DFD patients with skeletal Class III malocclusions demonstrate changes in their tongue position, influencing articulation and resulting in a lisp (Starr, 2013). The sound most likely affected in severe Class III patients is /s/, contributing to a high incidence of lisping (Görgülü et al., 2011; Guay et al., 1978; Starr, 2013). Vallino and Tompson (1993) described various types of lisping, including interdental, dental, and lateral. The interdental and dental lisps can also be classified as a frontal lisp, where the tongue tip is too far forward; a lateral lisp occurs when air is sent over the sides of the tongue rather than centrally, creating a slurry or slushy sound (Vallino & Tompson, 1993). This can occur when the tongue does not form a seal along the lateral mandibular teeth. Vallino and Tompson (1993) also point out that some individuals with malocclusion may exhibit visual distortions – that is, the tongue is seen touching the teeth – but have no auditory-perceptual distortions.

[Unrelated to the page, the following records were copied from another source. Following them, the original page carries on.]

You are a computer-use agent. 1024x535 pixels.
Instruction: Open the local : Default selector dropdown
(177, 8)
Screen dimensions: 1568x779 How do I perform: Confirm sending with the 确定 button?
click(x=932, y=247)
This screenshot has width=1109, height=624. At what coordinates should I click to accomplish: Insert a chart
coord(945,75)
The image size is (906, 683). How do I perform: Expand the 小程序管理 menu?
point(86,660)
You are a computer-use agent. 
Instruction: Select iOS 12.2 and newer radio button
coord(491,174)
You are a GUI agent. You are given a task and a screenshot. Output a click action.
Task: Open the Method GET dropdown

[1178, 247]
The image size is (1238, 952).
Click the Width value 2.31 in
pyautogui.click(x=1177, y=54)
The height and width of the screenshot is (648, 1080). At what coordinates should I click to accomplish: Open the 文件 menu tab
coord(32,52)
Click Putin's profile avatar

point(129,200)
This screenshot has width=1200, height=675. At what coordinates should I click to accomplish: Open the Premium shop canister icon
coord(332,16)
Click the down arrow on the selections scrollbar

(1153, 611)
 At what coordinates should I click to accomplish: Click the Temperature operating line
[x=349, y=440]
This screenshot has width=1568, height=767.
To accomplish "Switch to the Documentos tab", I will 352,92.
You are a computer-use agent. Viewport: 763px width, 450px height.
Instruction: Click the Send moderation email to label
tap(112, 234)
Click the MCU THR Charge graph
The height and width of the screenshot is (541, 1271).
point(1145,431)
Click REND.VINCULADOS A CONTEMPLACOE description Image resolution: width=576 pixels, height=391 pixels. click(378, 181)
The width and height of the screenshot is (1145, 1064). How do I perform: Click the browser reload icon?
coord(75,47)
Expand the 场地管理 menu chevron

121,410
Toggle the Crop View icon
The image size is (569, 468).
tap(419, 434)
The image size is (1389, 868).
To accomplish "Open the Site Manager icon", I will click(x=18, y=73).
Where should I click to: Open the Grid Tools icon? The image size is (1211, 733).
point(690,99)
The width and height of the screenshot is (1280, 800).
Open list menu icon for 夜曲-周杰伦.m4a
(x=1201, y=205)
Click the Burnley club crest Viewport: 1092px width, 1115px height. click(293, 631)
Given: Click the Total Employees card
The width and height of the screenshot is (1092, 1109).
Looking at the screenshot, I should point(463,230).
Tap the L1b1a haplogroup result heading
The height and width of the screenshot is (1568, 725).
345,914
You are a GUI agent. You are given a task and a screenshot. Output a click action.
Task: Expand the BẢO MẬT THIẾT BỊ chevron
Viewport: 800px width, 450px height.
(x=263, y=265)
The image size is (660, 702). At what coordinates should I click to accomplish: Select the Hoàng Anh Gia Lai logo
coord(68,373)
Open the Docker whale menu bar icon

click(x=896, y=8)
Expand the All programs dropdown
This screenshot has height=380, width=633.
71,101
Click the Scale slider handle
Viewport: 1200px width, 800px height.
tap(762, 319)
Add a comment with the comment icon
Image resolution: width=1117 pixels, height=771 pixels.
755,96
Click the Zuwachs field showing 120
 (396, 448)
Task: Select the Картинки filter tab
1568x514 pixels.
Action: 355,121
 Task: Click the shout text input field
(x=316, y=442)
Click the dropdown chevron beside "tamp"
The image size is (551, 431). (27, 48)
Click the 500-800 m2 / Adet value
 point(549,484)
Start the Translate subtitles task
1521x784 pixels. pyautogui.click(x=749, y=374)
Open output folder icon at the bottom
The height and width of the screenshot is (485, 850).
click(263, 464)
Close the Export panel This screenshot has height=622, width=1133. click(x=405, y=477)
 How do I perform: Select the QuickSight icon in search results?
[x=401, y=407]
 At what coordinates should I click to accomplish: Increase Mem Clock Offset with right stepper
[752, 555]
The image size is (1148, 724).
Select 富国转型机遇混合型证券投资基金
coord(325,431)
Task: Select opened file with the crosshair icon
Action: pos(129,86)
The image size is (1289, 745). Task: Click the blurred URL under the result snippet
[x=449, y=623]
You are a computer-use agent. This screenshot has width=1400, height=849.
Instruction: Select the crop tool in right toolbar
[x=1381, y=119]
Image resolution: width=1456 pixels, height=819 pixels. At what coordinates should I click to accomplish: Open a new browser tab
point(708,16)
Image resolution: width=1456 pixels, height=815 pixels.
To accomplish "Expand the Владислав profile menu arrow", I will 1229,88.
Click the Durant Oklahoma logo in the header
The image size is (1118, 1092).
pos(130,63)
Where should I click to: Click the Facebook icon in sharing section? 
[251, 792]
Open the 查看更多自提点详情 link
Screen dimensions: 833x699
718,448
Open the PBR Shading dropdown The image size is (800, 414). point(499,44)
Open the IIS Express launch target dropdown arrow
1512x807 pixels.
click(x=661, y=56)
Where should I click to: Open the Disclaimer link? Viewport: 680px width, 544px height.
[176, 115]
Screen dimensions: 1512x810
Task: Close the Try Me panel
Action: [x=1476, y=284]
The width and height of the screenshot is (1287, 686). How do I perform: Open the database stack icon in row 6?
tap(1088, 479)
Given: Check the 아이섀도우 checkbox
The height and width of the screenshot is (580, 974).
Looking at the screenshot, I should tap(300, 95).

Most clinicians will recommend speech therapy for a lisp associated with severe malocclusion only after orthognathic surgery if the lisp persists. Previous studies on the effects of surgical correction on speech used perceptual evaluations by speech-language pathologists (SLPs) (Ruscello et al., 1986). However, the perceptual approach is qualitative and introduces subjectivity, leading to limited interjudge and intrajudge reliability of articulation characteristics, even by experienced SLPs (Tanner et al., 2005). To objectively evaluate speech, our team aimed to validate the use of an established quantitative approach for measuring voiceless consonant speech distortions in our DFD population, known as spectral moment analysis (SMA). SMA is a quantitative method for statistically measuring and describing speech for voiceless stop consonants and sibilant fricatives through four spectral moments (Forrest et al., 1988). The four moments include mean frequency (M1, centroid or center of gravity), energy spread or variance (M2), skewness (M3), and kurtosis (M4) of the sound energy (Jiang et al., 2016). This method has been recently used to quantitatively describe speech characteristics in children with repaired cleft lip/palate and conductive hearing loss (Zajac et al., 2021) and in adolescents and adults with DFD (Lathrop-Marshall et al., 2021). These studies indicate that SMA could provide objective indicators of speech change with treatment, especially for evaluating speech in DFD patients following surgical correction.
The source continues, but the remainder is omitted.